═════ Data for processing ═════

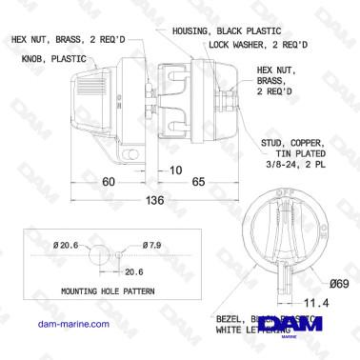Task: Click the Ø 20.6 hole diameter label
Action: pyautogui.click(x=69, y=246)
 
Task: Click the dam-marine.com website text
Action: pyautogui.click(x=57, y=324)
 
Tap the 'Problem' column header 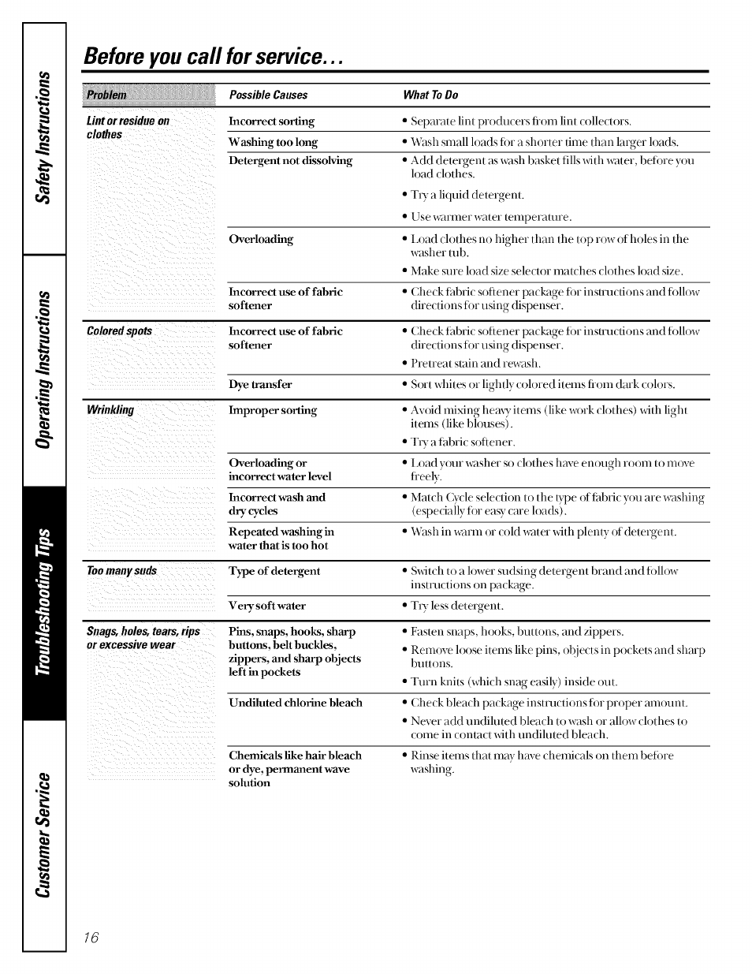pos(106,95)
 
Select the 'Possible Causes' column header pos(268,95)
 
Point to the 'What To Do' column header pos(430,95)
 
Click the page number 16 pos(91,937)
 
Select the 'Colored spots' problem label pos(119,331)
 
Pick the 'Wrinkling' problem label pos(110,410)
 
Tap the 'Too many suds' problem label pos(121,571)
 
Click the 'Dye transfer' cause pos(260,385)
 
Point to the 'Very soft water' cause pos(267,606)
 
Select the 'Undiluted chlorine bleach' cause pos(296,703)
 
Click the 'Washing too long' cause pos(273,143)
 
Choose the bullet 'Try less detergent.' pos(456,606)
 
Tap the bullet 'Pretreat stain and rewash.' pos(475,364)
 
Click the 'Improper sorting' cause pos(273,411)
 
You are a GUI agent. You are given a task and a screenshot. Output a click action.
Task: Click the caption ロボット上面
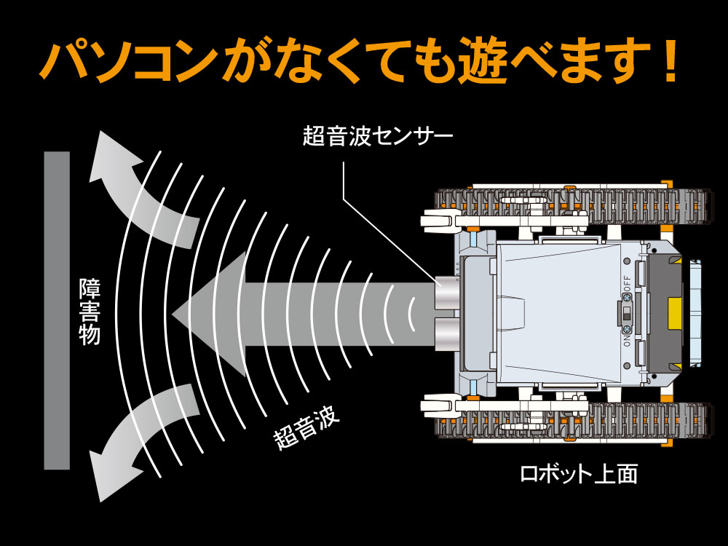[579, 474]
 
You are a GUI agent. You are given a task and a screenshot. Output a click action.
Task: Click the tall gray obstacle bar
[57, 310]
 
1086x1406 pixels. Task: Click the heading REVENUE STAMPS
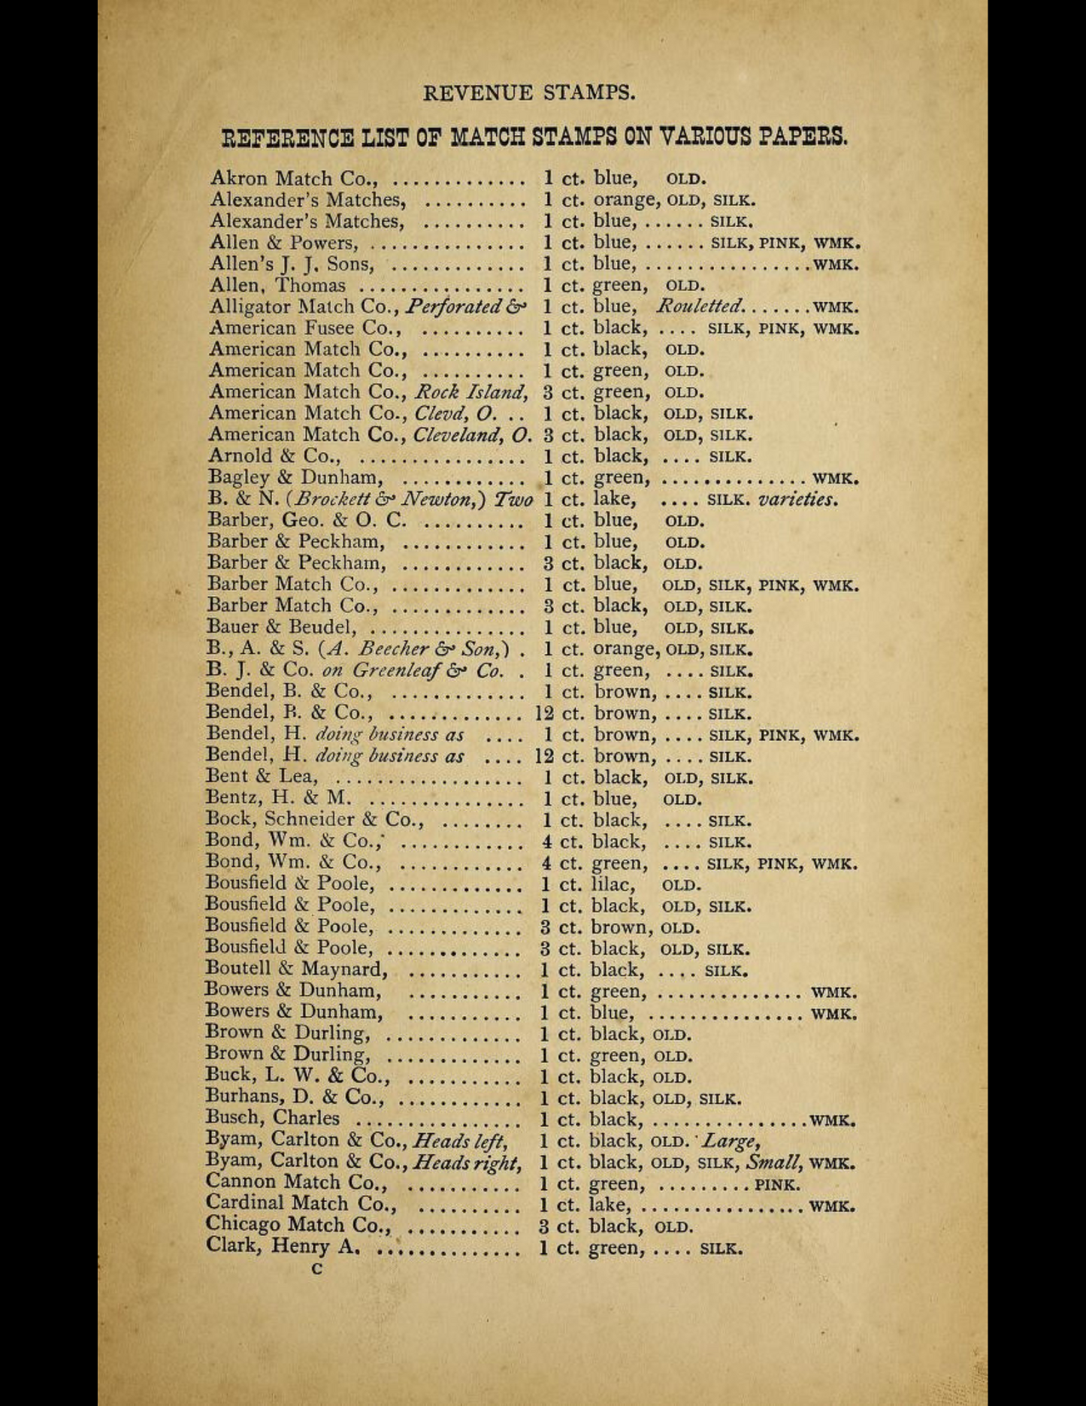tap(529, 92)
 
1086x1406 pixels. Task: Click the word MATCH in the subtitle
tap(489, 137)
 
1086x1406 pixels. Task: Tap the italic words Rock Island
tap(471, 392)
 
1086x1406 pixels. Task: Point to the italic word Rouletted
tap(700, 307)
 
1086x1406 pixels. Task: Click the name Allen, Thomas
tap(277, 286)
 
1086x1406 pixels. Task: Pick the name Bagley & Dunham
tap(295, 478)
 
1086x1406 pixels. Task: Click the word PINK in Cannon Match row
tap(776, 1185)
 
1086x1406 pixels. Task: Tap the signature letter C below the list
tap(316, 1268)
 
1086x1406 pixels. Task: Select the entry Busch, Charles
tap(272, 1118)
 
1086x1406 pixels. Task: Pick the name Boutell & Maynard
tap(297, 969)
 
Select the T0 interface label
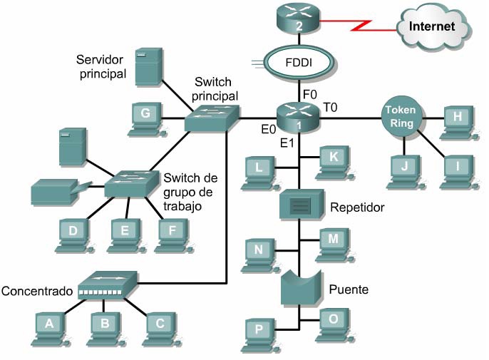pyautogui.click(x=331, y=107)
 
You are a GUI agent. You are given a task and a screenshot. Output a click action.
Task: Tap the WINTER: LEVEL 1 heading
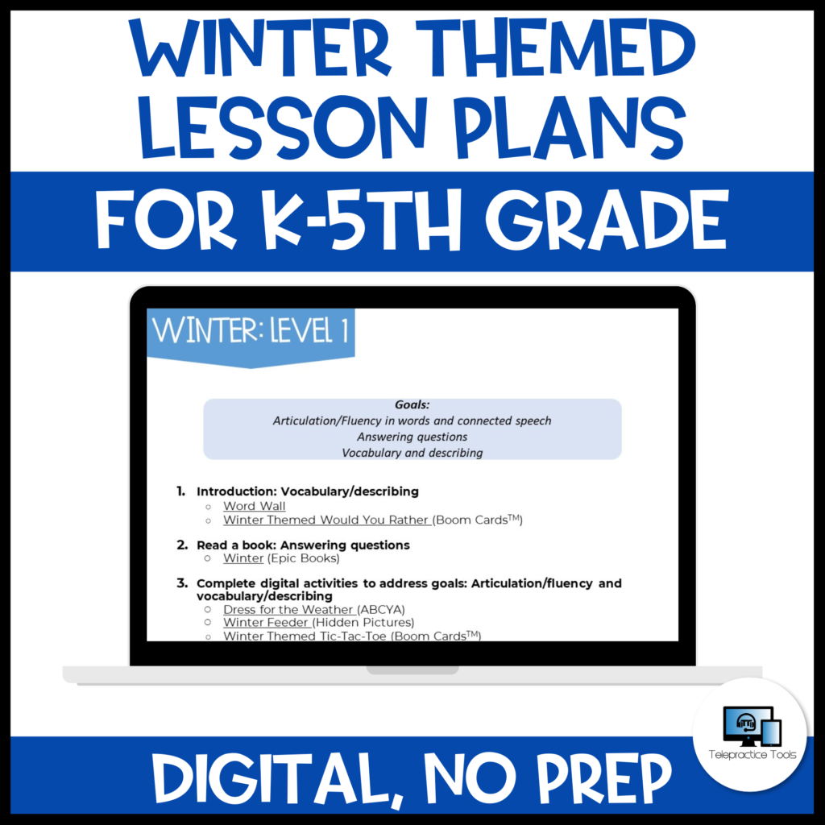pyautogui.click(x=251, y=332)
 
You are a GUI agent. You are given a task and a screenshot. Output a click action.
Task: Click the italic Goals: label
pyautogui.click(x=412, y=404)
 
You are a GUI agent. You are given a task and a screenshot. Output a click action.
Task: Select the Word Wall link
pyautogui.click(x=255, y=506)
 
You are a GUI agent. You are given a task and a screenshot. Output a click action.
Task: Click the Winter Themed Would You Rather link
pyautogui.click(x=326, y=520)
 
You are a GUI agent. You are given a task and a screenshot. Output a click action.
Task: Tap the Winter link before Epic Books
pyautogui.click(x=243, y=558)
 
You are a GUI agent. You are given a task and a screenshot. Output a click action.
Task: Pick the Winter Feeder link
pyautogui.click(x=267, y=623)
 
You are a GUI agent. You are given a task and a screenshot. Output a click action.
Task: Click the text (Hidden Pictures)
pyautogui.click(x=363, y=623)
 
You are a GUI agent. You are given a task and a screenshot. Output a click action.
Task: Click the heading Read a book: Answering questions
pyautogui.click(x=303, y=545)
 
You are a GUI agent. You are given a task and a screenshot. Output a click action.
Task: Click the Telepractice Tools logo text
pyautogui.click(x=750, y=755)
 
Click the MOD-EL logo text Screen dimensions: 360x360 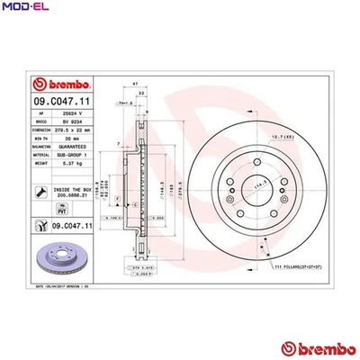(22, 7)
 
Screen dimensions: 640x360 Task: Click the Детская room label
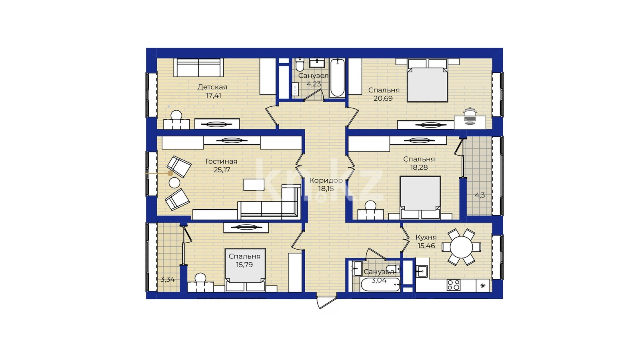click(x=212, y=87)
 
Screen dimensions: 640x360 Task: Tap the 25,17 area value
click(x=222, y=170)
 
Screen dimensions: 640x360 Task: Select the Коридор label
click(x=326, y=180)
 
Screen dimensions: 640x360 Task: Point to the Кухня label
click(x=426, y=238)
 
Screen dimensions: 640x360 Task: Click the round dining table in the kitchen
click(x=461, y=246)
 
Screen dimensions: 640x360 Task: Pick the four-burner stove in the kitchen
click(x=454, y=285)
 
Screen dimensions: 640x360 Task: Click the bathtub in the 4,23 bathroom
click(x=338, y=78)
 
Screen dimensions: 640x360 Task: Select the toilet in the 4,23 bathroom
click(x=300, y=65)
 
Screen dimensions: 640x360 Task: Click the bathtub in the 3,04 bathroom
click(x=380, y=284)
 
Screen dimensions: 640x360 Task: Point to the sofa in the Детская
click(x=198, y=68)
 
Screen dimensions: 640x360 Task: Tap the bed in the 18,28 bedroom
click(x=420, y=198)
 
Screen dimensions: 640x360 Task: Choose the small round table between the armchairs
click(x=174, y=182)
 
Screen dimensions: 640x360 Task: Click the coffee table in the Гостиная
click(x=254, y=184)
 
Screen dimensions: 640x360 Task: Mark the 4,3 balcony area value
click(x=480, y=196)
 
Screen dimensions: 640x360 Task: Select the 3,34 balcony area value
click(x=168, y=280)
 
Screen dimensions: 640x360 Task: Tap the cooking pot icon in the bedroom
click(x=470, y=116)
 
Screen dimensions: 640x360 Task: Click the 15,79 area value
click(x=244, y=265)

═════

> [Aim]
Copy the listing lines from the one containing "1086x1406 pixels. Task: Tap the italic" through the one containing "pyautogui.click(x=251, y=332)", both included, keeping every character as it is. Leave out the pictures.

> [Task solution]
1086x1406 pixels. Task: Tap the italic words Rock Island
tap(471, 392)
 
1086x1406 pixels. Task: Point to the italic word Rouletted
tap(700, 307)
 
1086x1406 pixels. Task: Click the name Allen, Thomas
tap(277, 286)
 
1086x1406 pixels. Task: Pick the name Bagley & Dunham
tap(295, 478)
 
1086x1406 pixels. Task: Click the word PINK in Cannon Match row
tap(776, 1185)
 
1086x1406 pixels. Task: Tap the signature letter C below the list
tap(316, 1268)
 
1086x1406 pixels. Task: Select the entry Busch, Charles
tap(272, 1118)
 
1086x1406 pixels. Task: Pick the name Boutell & Maynard
tap(297, 969)
 
Select the T0 interface label
pyautogui.click(x=331, y=107)
 
You are a GUI agent. You are given a task and a screenshot. Output a click action.
Task: Tap the WINTER: LEVEL 1 heading
pyautogui.click(x=251, y=332)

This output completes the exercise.